As an added benefits, this can greatly reduce the cognitive overhead of maintaining distributed applications, as engineers can effectively focus on the logical aspect of their software as opposed to the physical one. A car analogy would be manual gearboxes VS automatic gearboxes: driving stick is pretty cool, but it's more tiring and often less efficient than an automated gearbox.

Collateral benefits

There are a large number of other benefits, but one that's really impressive is that because everything is identified by its hash, unison-share (ie Unison's github) can store all the projects it contains in a global table. When reading code from unison-share, every single term you have access to is a clickable hyperlink and will show you to the definition and documentation (across projects/users/organisation).

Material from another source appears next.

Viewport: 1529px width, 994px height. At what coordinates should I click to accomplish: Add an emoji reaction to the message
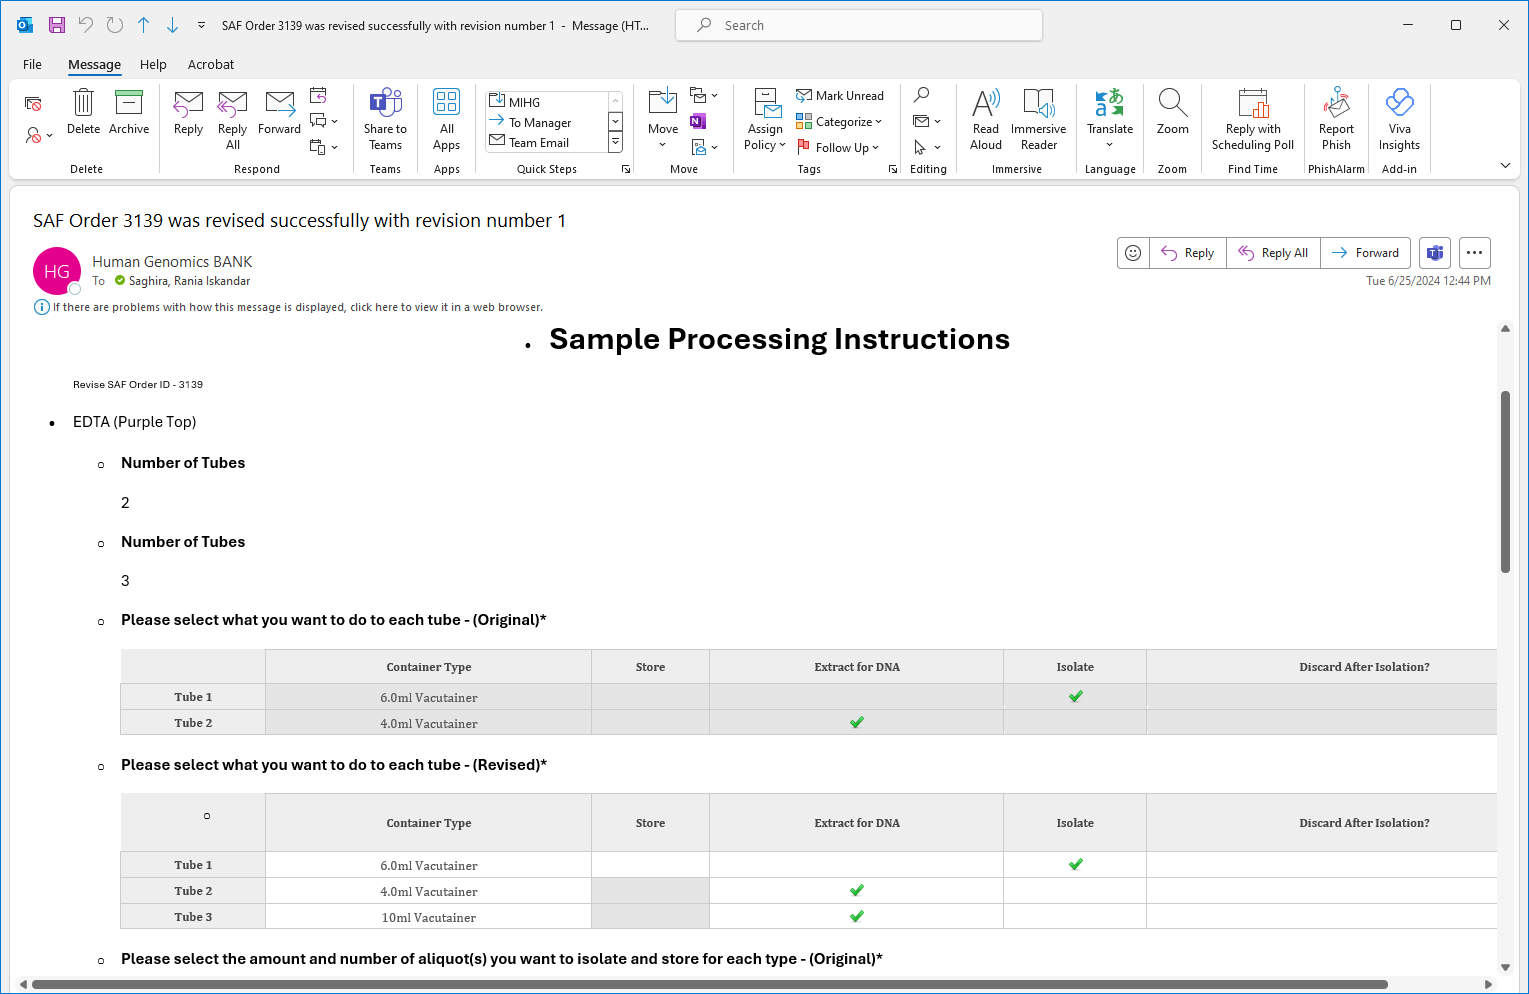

Not only does it makes code extremely discoverable, but it also implies that analytics tools can be run globally across a unison-share instance, for instance to identify uses of deprecated terms. It could make tech-debt a lot easier to quantify and pay-off at the scale of the organisation.

Conclusion

There's a ton of other things about Unison that are extremely appealing, from its ability system that encapsulate interactions with the lower-level concepts in principled and safe way, to the embedded distributed storage primitives that open the door to a great many patterns that are prohibitively hard to achieve with other tech stacks.

There are still a lot of things that are missing in the Unison ecosystem, ranging from CI/CD solutions to high-level libraries to interact with other systems. But the foundations of the Unison platform I've talked about in this post are very appealing to me, so much so that if I was starting my own business that needed software running in the Cloud, I'd seriously consider Unison.